A) Axial diffusion-weighted images obtained 1, 3, and 6 months after left occipital infarction show progressively increasing signal and swelling in the corpus callosal splenium (arrows). Note the lack of corresponding ADC abnormality. Similar findings are evident on the corresponding FLAIR images (B). C) On the MR spectroscopy image (left) note the relative preservation of metabolic spectra. On the DTI tractography image (middle) note the lack of orderly arrangement of preserved splenial fibers compared to the callosal genu. The dynamic contrast-enhanced perfusion MR image (left) shows decreased CBV.

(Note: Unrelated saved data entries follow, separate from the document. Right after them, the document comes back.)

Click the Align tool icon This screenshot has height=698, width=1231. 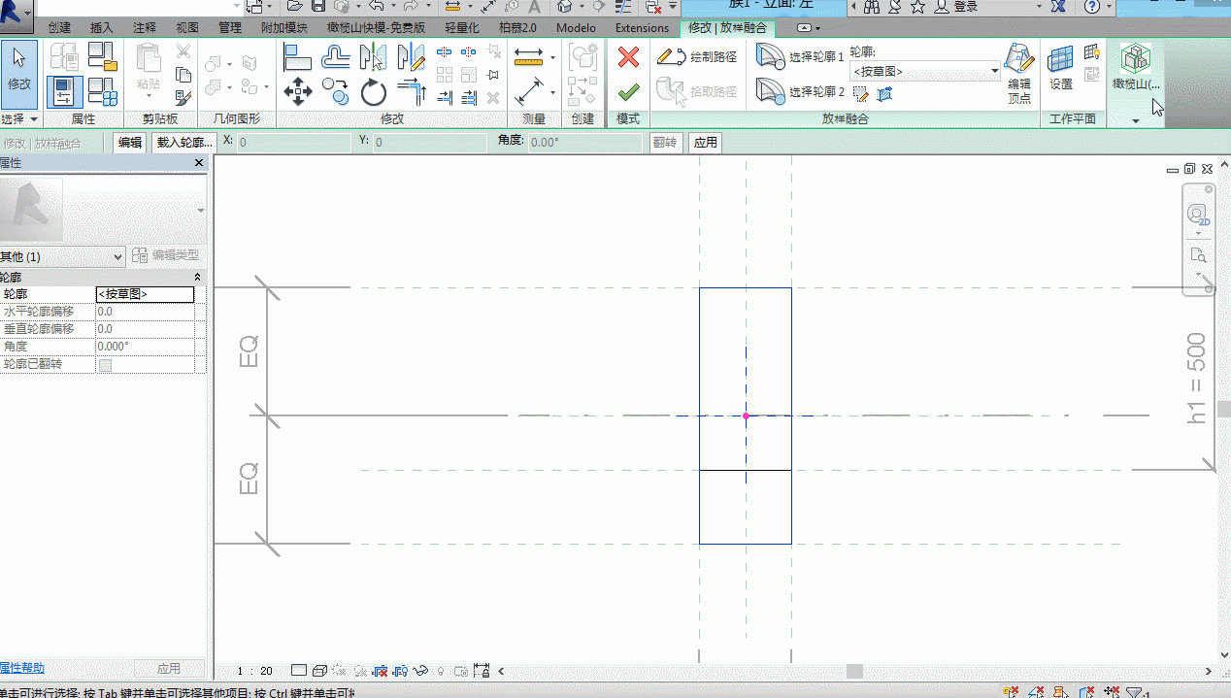[x=297, y=57]
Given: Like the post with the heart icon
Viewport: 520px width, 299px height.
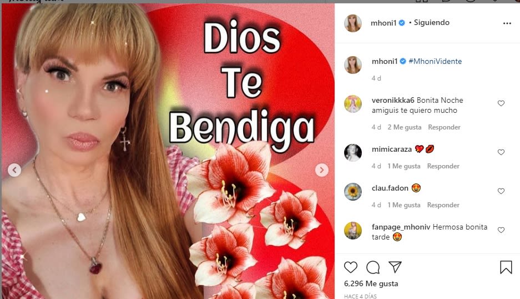Looking at the screenshot, I should (351, 267).
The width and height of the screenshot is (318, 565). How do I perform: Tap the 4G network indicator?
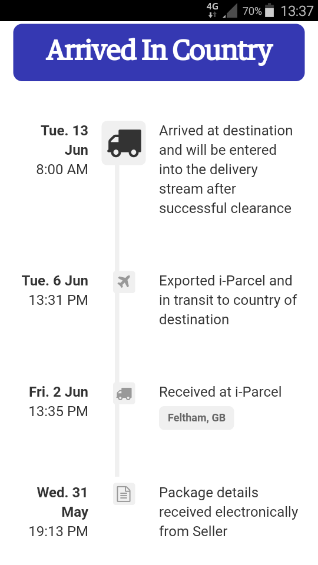coord(213,10)
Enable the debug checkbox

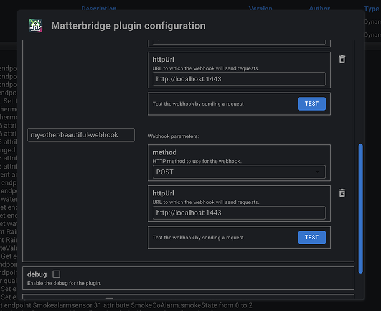point(57,274)
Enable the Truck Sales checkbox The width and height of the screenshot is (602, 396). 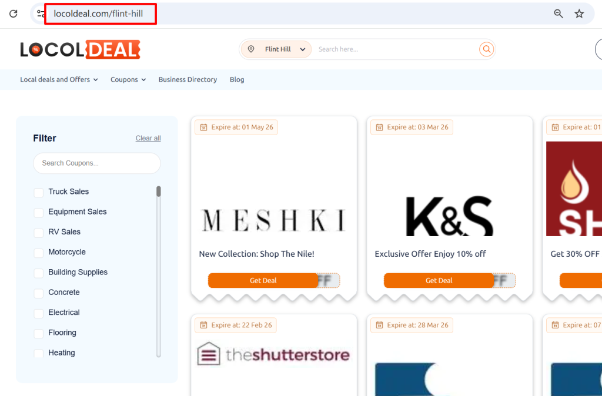39,192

Abnormal splenial MR signal intensity may be seen with tumors, multiple sclerosis, infection, hypoglycemia, trauma, electrolyte abnormalities and seizures 8,9. Our patient's new MRI findings did not conform to a specific arterial territory, nor did they demonstrate restriction of diffusion as one would expect for a new acute infarct, further suggesting a new stroke as an unlikely cause of pathology. Importantly, a six-month follow-up MRI did not reveal volume loss in this region, a finding that would be unusual for an evolving infarct. The lack of any perfusion or spectral abnormality also helped exclude neoplasm. On perfusion MRI, a neoplasm would be expected to demonstrate increased cerebral blood volume (CBV). CBV was decreased in the splenium in our patient (Figure 1C). Likewise, on MR spectroscopy (Figure 1C), markedly low n-acetylaspartate and elevated choline and creatine peaks, findings encountered with high-grade gliomas, were conspicuously absent in our patient. On DTI (Figure 1C), despite the loss of the normal orderly arrangement of callosal fibers (anisotropy), the fibers themselves were preserved, unlike the case with infarction. Thus, a combination of clinical and imaging findings enabled a diagnosis of WD.

WD of the callosal splenium is an uncommon event that must not be mistaken for new pathology. It may have prognostic significance in that it may indicate the existence of alexia without agraphia, warranting appropriate rehabilitatory efforts.